I’ve defined a dataset per source, ending up with many (30-60) datasets (torch.utils.data.ConcatDataset).

Noticed a slowdown behavior watching GPU load during training. Once in a while the GPU load drops to 0 (not periodic).
Tried to look at transforms time Vs. number of workers, but all seems to be working well (when spread across all workers, get_batch time is smaller then net calculations).

All seems to run smooth (GPU well loaded), until number of datasets goes up above a certain number (e.g 30).
Then I experience the non-periodic slowdown.

Thought about memory … but seems like I have enough free memory during the run.

Was hoping one of you could have an idea where should I look next.

Many thanks,

Tal

ptrblck · August 8, 2020, 9:06am

Are you lazily loading the data in all “small” datasets or are you preloading the complete data?
In the former case, could you check, if a specific Dataset, which is added to ConcatDataset, creates the slowdown?

talfur · August 10, 2020, 8:48am

Thank you for the replay.
Data loading:

Each dataset has access to preloaded lidar point cloud, saved in frames. during run time - the relevant frame is returned. All data from all dataloader fits in memory (I thought it was a memory loading issue… but no such luck)

Dependency on specific dataset:

I’ve tried checking for a specific dataset, but found no correlation.
Also tried duplicating a single dataset for N (e.g 30) times, and was able to reproduce the effect.
Now trying to see if larger N for single dataset duplication would lead to longer delay.

A bit lost with the next testing direction though

ptrblck · August 11, 2020, 8:32am

Are you sure the complete data fits into memory or could your machine be using the swap?

talfur · August 11, 2020, 11:38am

Maybe I’m missing something with the way I deduce my memory assumption.
I’ve used free -m, and a typical result looks like this:

I assumed this means I have pleanty of memory left…
Can you explain (or point me to one) your point with using swap and not memory?

ptrblck · August 13, 2020, 8:27am

It looks like you have plenty of memory free, but also the swap seems to be used at least a bit.
You could have a look at this website to change the swappiness.

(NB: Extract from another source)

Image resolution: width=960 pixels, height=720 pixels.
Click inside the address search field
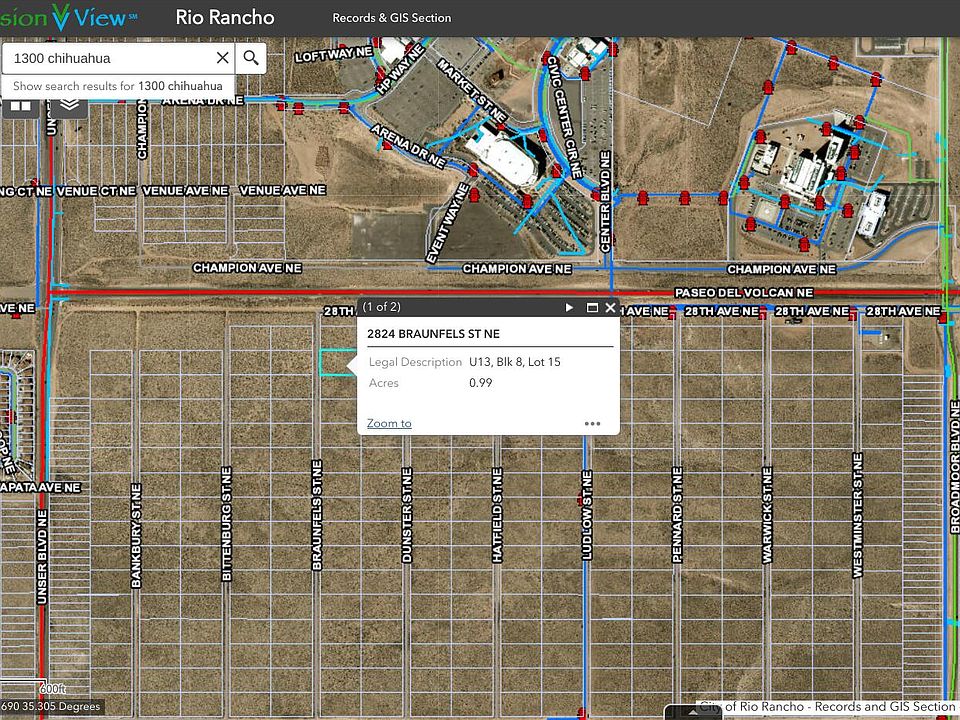click(x=108, y=58)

talfur · August 15, 2020, 12:03pm

Thank you!
I’ll do that and update.

talfur · August 17, 2020, 7:12pm

One more question.

It seems I have been wrong to say there is no pattern to the slowdown.
Giving it another look, the slowdown seems to correlate with the number of workers.
Working with 20 processes (in addition to main process) would give slow down every 20 iterations (not exactly but close to, with some variance).
Moving to 10 processes will cause shorter intervals between slow downs.

Am I missing some other route cause for my slow downs? related to initialization of workers?

ptrblck · August 18, 2020, 5:34am

This pattern would point towards a data loading bottleneck, i.e. the workers are not fast enough in preparing the next batch relative to the model training.
This could be the case, if your model workload is small or if your data loading is the bottleneck as explained e.g. here.